Stored data entries:
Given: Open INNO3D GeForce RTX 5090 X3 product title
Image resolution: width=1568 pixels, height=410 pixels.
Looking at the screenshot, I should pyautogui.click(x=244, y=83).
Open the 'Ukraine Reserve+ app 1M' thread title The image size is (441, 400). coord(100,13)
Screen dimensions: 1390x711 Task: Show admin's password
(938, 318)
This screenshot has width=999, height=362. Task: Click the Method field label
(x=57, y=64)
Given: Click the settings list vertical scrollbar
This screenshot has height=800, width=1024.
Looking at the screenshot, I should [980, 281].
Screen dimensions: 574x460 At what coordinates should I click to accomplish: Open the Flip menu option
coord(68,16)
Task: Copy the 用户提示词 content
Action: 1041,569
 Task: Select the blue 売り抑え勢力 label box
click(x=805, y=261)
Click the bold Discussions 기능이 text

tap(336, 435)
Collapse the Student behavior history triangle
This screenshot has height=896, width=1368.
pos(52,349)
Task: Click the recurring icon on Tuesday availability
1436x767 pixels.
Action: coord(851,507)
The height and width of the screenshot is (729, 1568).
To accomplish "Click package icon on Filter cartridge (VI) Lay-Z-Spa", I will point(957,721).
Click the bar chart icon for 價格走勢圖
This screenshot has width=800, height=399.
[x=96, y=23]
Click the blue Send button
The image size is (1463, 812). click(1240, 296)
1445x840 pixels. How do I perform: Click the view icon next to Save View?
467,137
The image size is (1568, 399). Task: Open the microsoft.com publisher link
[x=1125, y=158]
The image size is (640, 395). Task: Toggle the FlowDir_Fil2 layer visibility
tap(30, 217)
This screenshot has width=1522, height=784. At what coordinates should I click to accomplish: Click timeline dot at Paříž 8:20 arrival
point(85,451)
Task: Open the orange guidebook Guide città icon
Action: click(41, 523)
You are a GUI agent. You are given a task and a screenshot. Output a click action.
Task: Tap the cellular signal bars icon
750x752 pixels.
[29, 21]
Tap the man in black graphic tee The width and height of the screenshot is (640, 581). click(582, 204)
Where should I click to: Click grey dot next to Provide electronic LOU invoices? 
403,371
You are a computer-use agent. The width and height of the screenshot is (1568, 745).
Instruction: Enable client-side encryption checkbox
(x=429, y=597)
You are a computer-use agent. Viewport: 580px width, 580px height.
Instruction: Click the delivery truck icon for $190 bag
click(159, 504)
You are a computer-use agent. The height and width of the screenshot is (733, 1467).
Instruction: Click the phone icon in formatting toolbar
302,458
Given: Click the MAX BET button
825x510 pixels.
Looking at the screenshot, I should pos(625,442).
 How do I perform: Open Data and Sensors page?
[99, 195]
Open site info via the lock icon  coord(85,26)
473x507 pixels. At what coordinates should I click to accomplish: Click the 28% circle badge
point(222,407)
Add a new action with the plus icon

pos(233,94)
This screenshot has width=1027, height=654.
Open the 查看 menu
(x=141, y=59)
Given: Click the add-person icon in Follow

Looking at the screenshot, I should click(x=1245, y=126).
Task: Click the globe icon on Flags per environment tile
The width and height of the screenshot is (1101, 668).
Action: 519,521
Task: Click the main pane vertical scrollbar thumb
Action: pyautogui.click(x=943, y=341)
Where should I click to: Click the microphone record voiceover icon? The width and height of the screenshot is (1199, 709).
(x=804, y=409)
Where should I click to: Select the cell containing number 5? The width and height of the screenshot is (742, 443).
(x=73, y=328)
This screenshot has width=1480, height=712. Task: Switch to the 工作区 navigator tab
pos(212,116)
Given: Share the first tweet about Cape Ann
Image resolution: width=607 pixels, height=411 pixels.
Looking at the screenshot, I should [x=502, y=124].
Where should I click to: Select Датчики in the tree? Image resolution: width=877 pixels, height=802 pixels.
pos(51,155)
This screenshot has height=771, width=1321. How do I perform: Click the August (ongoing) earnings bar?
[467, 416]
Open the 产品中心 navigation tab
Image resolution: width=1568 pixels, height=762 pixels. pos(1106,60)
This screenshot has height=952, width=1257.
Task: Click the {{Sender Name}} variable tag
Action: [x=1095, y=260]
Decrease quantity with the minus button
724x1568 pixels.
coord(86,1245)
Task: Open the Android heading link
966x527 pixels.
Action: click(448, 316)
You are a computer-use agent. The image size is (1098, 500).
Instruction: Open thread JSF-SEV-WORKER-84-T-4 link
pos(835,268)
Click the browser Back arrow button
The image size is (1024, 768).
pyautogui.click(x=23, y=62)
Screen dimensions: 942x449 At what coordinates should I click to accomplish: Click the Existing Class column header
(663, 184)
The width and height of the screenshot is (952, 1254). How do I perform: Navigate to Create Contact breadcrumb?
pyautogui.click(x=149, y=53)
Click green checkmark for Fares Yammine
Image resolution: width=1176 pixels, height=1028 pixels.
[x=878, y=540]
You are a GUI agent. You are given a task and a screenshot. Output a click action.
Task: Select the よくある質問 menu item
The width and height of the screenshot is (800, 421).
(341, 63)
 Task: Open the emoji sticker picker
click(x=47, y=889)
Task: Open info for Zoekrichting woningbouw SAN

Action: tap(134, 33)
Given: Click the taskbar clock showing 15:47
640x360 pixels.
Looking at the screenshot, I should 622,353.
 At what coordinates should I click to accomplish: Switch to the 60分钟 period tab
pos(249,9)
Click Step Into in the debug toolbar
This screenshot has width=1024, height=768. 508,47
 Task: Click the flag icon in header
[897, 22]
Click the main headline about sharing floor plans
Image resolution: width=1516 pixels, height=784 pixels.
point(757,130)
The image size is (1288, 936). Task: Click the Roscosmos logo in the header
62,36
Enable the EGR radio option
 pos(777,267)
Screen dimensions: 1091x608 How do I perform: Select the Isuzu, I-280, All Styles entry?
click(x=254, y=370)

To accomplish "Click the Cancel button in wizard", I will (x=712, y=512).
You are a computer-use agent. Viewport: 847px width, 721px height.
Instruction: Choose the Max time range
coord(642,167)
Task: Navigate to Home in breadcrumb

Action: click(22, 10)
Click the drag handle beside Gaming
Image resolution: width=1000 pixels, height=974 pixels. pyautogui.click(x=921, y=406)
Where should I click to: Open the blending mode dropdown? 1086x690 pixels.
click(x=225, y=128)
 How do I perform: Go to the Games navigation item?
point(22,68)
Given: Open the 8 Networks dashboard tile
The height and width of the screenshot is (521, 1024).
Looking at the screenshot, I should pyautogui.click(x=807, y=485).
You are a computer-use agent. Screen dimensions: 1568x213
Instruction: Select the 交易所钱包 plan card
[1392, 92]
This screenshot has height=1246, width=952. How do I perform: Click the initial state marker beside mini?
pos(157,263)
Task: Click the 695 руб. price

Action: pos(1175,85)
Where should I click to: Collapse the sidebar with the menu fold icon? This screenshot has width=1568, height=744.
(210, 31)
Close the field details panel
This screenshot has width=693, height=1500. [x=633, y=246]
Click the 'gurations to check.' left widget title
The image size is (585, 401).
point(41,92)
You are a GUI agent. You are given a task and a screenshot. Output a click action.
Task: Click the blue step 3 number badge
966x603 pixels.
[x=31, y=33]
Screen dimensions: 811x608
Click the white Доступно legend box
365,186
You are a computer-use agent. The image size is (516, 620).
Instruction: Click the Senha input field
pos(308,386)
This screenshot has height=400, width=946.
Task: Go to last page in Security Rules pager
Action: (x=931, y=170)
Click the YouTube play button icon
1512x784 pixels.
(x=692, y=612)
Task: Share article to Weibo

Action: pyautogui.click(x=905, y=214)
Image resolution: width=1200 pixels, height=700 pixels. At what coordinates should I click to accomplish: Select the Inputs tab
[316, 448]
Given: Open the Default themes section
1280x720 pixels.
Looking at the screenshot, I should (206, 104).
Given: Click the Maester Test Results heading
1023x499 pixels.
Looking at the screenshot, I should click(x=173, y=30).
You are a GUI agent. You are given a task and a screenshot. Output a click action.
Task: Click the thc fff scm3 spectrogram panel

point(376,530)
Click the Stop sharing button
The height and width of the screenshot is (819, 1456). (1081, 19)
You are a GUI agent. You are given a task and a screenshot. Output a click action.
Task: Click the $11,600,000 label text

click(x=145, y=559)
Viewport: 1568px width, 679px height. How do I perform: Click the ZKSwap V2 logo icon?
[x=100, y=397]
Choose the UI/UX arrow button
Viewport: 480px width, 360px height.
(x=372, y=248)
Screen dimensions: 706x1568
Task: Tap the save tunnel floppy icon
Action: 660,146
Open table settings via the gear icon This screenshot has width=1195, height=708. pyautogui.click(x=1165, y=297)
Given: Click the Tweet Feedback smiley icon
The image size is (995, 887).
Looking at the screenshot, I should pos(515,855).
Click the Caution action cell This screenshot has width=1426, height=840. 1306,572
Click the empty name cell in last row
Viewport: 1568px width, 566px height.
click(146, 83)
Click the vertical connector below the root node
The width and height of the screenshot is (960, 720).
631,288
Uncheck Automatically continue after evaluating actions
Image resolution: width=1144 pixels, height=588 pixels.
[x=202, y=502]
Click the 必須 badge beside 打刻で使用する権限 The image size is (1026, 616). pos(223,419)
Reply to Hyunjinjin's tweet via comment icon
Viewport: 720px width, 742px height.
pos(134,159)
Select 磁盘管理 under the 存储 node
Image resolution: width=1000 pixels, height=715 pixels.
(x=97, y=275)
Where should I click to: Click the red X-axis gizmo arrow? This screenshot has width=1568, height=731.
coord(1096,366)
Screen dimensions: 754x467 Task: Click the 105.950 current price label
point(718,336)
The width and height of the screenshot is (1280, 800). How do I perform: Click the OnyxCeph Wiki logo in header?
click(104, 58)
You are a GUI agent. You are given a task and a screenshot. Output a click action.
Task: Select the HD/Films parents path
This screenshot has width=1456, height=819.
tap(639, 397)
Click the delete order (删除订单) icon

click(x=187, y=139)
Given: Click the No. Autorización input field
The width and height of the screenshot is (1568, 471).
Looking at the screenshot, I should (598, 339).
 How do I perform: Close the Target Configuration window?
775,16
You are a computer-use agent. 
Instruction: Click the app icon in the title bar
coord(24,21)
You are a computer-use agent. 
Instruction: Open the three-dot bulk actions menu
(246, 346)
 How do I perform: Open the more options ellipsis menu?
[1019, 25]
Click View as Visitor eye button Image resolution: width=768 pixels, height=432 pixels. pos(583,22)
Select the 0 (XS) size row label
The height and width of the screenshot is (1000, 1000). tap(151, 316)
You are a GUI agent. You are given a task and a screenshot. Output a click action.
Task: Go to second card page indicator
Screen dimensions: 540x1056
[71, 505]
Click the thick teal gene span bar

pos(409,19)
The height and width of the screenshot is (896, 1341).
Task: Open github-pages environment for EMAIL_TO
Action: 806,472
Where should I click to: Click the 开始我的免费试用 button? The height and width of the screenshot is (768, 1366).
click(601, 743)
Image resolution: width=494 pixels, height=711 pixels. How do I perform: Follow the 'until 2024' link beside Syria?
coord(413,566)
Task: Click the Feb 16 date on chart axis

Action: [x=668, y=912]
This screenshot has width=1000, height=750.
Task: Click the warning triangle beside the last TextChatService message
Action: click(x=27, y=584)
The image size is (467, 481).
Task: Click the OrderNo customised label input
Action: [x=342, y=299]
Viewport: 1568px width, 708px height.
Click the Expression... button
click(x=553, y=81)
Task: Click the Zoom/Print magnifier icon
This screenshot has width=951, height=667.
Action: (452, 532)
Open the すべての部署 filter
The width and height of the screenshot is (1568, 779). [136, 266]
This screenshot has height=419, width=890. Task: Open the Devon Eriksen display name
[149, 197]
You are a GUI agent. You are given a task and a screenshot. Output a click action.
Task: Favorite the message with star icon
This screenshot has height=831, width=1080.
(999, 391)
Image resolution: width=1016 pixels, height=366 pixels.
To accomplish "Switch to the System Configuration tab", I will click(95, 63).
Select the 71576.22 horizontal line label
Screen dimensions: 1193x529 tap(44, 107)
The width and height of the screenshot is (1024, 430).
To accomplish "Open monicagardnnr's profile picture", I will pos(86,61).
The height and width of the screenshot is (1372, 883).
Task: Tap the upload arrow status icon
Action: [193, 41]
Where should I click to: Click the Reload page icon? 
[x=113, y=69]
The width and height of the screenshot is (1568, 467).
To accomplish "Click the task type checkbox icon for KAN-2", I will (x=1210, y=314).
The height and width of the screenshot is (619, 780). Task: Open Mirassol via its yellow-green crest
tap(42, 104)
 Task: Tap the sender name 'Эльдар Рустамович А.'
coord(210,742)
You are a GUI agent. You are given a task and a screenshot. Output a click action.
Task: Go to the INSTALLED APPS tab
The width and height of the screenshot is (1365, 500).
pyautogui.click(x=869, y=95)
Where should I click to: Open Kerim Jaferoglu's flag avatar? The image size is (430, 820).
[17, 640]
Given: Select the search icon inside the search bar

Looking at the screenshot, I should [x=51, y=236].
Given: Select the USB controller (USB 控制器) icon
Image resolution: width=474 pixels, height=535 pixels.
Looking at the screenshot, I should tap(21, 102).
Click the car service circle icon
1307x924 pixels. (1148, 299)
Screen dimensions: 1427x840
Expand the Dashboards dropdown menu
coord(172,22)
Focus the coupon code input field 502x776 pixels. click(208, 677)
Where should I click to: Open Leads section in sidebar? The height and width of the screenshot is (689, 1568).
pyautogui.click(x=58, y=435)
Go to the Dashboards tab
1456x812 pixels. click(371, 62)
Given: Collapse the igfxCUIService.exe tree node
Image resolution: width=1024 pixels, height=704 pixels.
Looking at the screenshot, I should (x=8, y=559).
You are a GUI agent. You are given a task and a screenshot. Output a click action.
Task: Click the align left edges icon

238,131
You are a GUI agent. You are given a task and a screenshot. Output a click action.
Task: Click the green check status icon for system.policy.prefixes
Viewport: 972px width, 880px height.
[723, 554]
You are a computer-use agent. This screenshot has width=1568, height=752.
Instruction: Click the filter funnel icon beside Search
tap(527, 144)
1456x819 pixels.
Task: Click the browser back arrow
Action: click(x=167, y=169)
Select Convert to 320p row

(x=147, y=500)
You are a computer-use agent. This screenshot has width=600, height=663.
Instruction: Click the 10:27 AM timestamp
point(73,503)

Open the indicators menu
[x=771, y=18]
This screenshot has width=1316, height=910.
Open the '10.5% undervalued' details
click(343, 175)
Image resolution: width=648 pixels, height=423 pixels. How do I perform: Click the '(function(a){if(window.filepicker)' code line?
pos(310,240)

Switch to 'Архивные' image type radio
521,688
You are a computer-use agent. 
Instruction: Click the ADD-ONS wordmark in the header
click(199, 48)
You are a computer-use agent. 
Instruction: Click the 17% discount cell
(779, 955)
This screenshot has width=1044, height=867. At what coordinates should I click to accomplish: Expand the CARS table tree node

• Assigned task: From the data above, output only the lines between the line containing "How do I perform: Open Data" and the line containing "Task: Click the globe", inclusive, exactly as written.

• The completed task:
 How do I perform: Open Data and Sensors page?
[99, 195]
Open site info via the lock icon  coord(85,26)
473x507 pixels. At what coordinates should I click to accomplish: Click the 28% circle badge
point(222,407)
Add a new action with the plus icon

pos(233,94)
This screenshot has width=1027, height=654.
Open the 查看 menu
(x=141, y=59)
Given: Click the add-person icon in Follow

Looking at the screenshot, I should click(x=1245, y=126).
Task: Click the globe icon on Flags per environment tile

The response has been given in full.